Erkki Huhtamo is a Professor of Media History and Theory at UCLA who received his training at the University of Turku, Finland. He is a prominent media archaeology, writer and exhibition curator.

From Kaleidoscomaniac to Cybernerd: Notes toward an Archaeology of the Media [1997]Edit

In this wonderfully lucid and blessedly brief article from Leonardo, Huhtamo proposes a method for media archaeology based on "recurring cyclical phenomena that (re)appear and disappear and reappear over and over again in media history, somehow seeming to transcend specific historical contexts", a sort of "deja vu" experience of media history (222).

Huhtamo opens by questioning the method of more traditional historians, for whom historical relevance is tied to whether or not technological discoveries take effect (aside from just existing). In contrast to this, Huhtamo summons the angel of history, Walter Benjamin, as a reminder that all the debris of man is part of his historical existence.

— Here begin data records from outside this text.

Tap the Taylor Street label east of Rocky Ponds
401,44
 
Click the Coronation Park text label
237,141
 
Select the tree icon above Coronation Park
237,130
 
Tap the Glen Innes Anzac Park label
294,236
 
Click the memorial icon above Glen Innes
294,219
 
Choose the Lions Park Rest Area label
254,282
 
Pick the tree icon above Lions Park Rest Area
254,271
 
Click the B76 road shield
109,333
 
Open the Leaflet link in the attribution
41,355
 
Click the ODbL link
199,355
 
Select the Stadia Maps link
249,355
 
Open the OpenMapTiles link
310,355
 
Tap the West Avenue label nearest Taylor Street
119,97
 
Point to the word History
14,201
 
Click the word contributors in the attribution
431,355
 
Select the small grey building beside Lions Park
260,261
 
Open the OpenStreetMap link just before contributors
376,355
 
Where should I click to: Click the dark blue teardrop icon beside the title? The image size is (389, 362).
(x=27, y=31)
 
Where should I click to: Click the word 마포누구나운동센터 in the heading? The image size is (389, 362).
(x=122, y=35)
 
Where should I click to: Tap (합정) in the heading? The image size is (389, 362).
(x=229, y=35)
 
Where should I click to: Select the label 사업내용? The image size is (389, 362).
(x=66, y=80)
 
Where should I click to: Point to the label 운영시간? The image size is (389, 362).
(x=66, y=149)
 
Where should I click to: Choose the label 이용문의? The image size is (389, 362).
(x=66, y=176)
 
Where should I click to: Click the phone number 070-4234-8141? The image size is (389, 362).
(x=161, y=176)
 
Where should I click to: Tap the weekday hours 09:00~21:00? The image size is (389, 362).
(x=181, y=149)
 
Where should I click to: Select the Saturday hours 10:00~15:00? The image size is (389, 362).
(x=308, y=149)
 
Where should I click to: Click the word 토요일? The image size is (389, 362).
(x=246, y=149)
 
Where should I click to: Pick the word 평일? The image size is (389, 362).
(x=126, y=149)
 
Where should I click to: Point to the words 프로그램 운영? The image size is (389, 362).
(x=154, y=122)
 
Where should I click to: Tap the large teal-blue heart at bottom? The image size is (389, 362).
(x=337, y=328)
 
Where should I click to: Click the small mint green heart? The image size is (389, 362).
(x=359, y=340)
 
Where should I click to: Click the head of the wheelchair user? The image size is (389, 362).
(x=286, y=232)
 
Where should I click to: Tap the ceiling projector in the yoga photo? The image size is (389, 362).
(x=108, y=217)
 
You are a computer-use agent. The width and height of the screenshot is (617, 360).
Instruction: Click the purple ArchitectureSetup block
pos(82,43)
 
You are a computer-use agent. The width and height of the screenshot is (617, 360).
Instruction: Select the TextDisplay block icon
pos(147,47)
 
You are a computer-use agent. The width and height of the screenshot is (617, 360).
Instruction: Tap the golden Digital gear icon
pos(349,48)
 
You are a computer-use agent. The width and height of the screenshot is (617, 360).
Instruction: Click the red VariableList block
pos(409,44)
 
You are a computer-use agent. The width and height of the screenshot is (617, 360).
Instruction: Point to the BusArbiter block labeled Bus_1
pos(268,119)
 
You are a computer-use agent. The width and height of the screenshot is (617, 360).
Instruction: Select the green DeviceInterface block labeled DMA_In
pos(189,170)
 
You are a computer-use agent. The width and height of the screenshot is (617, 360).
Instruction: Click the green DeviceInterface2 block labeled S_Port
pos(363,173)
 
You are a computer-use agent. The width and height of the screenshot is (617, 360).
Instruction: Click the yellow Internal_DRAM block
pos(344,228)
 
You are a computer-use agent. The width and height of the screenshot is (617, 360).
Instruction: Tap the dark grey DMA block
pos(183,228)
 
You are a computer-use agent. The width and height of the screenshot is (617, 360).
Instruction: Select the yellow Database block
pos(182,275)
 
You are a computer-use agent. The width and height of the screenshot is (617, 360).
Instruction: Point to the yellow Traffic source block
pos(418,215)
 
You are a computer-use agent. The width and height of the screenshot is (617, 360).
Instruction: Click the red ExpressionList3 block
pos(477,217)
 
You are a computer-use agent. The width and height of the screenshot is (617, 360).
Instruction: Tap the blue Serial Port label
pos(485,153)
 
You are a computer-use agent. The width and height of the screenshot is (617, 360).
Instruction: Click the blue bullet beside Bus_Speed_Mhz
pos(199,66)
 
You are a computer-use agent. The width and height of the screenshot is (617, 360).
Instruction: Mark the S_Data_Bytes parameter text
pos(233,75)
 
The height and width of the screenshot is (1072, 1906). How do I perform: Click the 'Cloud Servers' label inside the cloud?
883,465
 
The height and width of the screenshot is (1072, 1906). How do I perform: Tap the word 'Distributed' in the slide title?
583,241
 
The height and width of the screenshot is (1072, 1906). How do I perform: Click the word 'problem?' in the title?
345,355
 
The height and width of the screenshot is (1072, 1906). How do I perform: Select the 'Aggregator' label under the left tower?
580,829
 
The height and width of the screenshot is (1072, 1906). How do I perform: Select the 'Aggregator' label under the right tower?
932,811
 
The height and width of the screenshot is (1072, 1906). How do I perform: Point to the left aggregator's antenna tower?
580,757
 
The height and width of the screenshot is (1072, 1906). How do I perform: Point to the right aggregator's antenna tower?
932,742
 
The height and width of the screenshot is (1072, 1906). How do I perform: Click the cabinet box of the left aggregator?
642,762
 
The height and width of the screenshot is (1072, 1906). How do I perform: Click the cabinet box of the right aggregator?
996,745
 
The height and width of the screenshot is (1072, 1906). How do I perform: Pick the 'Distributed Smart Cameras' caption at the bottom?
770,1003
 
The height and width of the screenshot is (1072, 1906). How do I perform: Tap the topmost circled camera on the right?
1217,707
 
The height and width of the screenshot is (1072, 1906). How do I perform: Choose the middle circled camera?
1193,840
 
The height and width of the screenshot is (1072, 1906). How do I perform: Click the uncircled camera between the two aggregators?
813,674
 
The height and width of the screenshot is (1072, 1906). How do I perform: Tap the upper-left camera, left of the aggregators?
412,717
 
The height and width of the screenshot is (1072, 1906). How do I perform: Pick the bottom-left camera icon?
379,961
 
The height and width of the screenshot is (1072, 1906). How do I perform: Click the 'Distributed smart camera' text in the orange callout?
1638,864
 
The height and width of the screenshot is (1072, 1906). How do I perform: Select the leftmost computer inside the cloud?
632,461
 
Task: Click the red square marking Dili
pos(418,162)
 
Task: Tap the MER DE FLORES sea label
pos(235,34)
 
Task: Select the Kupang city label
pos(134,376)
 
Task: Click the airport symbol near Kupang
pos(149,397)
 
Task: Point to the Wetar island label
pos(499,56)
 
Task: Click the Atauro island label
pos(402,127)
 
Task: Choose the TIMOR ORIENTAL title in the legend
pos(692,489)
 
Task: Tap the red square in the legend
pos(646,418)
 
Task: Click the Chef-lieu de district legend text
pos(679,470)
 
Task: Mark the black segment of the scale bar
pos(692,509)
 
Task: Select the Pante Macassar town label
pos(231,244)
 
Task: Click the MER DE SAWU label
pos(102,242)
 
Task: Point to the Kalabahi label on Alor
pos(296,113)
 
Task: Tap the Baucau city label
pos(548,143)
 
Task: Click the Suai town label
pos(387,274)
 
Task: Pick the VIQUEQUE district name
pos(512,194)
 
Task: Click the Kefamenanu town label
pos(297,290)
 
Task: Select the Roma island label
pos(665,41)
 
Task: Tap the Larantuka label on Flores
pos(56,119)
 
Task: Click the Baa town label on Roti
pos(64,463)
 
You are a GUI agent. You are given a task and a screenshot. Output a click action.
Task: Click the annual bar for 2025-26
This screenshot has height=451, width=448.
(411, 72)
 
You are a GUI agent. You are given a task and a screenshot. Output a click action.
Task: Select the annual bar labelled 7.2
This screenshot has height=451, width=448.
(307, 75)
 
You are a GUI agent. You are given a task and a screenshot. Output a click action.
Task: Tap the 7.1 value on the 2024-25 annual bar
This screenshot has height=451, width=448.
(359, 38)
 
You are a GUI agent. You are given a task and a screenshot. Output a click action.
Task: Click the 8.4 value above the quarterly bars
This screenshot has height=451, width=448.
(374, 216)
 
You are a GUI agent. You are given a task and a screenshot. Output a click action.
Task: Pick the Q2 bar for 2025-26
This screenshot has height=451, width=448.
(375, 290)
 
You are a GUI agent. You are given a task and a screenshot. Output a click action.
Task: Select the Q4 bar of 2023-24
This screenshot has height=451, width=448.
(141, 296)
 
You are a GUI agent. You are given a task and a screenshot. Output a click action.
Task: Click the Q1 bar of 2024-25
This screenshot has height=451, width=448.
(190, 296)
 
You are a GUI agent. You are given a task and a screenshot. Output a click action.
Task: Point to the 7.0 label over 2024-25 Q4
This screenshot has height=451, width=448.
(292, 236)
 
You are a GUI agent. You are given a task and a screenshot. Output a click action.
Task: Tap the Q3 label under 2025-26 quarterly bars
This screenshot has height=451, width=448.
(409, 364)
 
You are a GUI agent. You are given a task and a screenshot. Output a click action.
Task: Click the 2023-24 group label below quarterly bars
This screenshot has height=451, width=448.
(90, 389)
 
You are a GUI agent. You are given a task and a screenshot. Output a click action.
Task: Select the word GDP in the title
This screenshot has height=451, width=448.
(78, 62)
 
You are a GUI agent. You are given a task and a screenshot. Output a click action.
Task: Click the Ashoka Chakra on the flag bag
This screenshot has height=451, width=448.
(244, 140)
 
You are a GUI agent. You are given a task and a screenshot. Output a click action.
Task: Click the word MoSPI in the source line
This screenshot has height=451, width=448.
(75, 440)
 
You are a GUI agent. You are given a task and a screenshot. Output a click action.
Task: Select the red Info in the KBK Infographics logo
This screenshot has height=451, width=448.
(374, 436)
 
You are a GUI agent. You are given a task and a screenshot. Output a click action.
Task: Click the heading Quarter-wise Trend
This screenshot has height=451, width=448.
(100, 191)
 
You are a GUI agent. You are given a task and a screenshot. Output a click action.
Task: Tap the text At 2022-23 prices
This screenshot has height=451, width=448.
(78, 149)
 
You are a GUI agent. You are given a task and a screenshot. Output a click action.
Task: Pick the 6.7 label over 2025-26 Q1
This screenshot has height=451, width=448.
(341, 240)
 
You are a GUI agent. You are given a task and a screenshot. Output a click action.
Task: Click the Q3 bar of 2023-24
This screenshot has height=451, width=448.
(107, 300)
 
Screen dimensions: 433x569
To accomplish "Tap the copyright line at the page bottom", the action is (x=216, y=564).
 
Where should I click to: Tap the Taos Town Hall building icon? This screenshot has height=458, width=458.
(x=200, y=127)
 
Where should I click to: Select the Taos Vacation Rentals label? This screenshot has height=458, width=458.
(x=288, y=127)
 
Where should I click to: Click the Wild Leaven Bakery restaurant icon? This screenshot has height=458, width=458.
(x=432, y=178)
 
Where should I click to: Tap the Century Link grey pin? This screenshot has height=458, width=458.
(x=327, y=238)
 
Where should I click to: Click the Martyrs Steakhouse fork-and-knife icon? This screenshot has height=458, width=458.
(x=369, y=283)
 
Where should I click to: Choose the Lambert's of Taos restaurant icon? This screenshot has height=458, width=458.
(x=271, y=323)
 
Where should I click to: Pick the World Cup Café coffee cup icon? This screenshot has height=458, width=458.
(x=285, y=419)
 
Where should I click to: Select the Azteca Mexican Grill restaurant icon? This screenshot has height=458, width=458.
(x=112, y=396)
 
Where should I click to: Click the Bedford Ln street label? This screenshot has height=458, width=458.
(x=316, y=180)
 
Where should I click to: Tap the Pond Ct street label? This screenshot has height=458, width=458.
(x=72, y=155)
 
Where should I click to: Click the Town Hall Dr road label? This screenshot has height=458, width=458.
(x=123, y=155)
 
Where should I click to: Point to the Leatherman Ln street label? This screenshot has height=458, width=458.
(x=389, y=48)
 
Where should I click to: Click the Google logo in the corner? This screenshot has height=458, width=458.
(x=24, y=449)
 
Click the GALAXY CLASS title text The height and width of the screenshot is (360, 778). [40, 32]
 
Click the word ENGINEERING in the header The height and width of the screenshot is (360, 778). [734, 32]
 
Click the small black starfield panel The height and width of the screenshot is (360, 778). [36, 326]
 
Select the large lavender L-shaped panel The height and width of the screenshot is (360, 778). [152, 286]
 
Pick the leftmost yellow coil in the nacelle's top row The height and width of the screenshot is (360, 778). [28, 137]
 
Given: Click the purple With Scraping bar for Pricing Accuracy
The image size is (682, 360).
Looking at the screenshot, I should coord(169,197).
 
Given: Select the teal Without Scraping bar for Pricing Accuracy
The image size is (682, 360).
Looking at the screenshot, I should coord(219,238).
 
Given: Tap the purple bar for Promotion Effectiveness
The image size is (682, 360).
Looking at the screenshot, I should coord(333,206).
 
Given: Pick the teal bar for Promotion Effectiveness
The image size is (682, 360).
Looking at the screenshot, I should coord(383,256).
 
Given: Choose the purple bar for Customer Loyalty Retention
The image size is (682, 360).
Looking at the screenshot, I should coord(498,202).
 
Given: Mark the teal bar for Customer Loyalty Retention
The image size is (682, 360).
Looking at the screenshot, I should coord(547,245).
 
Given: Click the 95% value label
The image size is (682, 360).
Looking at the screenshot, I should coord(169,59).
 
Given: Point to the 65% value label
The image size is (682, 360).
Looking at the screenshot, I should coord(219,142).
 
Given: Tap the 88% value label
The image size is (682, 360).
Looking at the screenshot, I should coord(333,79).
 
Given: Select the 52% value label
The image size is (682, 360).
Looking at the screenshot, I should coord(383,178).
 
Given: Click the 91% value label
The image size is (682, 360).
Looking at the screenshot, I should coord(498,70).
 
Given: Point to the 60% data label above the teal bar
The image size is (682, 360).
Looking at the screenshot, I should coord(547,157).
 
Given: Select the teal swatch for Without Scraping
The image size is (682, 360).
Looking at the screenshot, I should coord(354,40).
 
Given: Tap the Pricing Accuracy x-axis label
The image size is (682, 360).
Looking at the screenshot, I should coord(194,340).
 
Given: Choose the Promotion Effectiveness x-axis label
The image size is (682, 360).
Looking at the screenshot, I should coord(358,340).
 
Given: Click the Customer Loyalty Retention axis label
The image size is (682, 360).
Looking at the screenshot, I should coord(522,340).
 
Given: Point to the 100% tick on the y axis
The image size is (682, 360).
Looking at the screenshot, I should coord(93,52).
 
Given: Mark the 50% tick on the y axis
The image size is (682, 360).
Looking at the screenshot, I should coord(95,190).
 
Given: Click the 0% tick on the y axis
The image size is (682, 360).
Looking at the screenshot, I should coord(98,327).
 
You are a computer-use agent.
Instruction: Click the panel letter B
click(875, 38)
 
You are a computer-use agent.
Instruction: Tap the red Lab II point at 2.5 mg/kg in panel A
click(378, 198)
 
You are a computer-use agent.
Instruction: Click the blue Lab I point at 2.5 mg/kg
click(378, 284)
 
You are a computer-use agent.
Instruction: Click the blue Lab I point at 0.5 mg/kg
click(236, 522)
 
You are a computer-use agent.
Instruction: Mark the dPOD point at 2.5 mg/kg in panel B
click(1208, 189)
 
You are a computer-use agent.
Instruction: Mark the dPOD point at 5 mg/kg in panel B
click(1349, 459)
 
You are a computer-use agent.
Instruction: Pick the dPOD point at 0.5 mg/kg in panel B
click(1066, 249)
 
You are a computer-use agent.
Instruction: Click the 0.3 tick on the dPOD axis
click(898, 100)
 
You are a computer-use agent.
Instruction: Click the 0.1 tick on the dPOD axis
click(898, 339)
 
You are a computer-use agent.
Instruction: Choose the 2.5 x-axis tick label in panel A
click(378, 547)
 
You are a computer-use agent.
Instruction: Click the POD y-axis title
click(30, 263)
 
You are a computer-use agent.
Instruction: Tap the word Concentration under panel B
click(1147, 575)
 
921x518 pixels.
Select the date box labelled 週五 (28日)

Benjamin opens into a consideration of all the fine work being done in media studies to understand how "artifacts are embedded in the complex discursive fabrics and patterns reigning in a culture" (221). The new media history is one of "multi-layered construct, a dynamic system of relationships" (221). Historians themselves are subject to the ideologies of their time, thus rendering them mediators between past and present.

Topoi and Media ArchaeologyEdit

However, Huhtamo's aims are subtely different, and here he distinguishes between new media history (new historicism of media?) and media archaeology. Here, Huhtamo offers the deja vu corollary between kaleidoscomaniacs, stereoscomaniacs, and cybernerd peep show--the viewer who could not look away; he also considers the mutually panicked responses of fantasmagorie viewers and the Lumiere bros. first audience. Incidents distance in time and space can be connect through the cyclicism of their experience. Huhtamo writes, "all these cases 'contain' certain commonplace elements of cultural motives that have been encountered in earlier cultural processes" (222). For Huhtamo, these motives constitute topoi or topics, an idea he borrows from literary studies. Classically, topoi were "storehouses of trains of thought", what would latter become cliches or "formulas, ranging from stylistic to alegorical that make up the 'building blocks' of cultural traditions [...] they provide 'pre-fabricated' molds for experience" (222). Topoi, as they are always cultural, are always ideological (and not, for example, Jungian or pre-conscious).

For Huhtamo, then, media archaeology has 2 goals (223):

  1. the study of the cyclically recurring elements and motives underlying and guiding the development of media culture
  2. the axcavation of the ways in which these discursive traditions and formulations have been 'imprinted' on specific media machines and systems in different historical contexts, contributing to their identity in terms of socially and ideological spcific webs of significiation.

What matters historically is how something has come to be represented (not whether it actually happened that way): "It could be claimed that the reality of media history lies primarily in the discourses that guide and mold its development, other than in the 'things' and 'artifacts' that for writers like Ceram, form the sun around which everything (r)evolves" (222). Here then, in the Foucaultian tradition, we may consider "discursive objects" as what can be cental in the history of media culture [to substitute for the enigmatic treasure of things anterior to discourse, the regular formation of objects that emerge only in discourse]. Thus the analysis is of discursive shifts--much like Kittler's work Discourse Networks 1800/1900. However, here Huhtamo diverges from Foucault in that he does not seek a systematic study of "ideological traditions of discourses reigning in society that are based on the interplay of power and knowledge" [discourse formations] (223). Rather, he aligns himself with what Foucault characterized as a history of ideas, whereby false starts, dead ends and ephemera become more revealing than chronological technology histories, "if our focus is on the meanings that emerge through the social practices related to the use of technology" (223). Thus, unrealized or fantasized machines are just as telling as real ones; what matters is the topoi.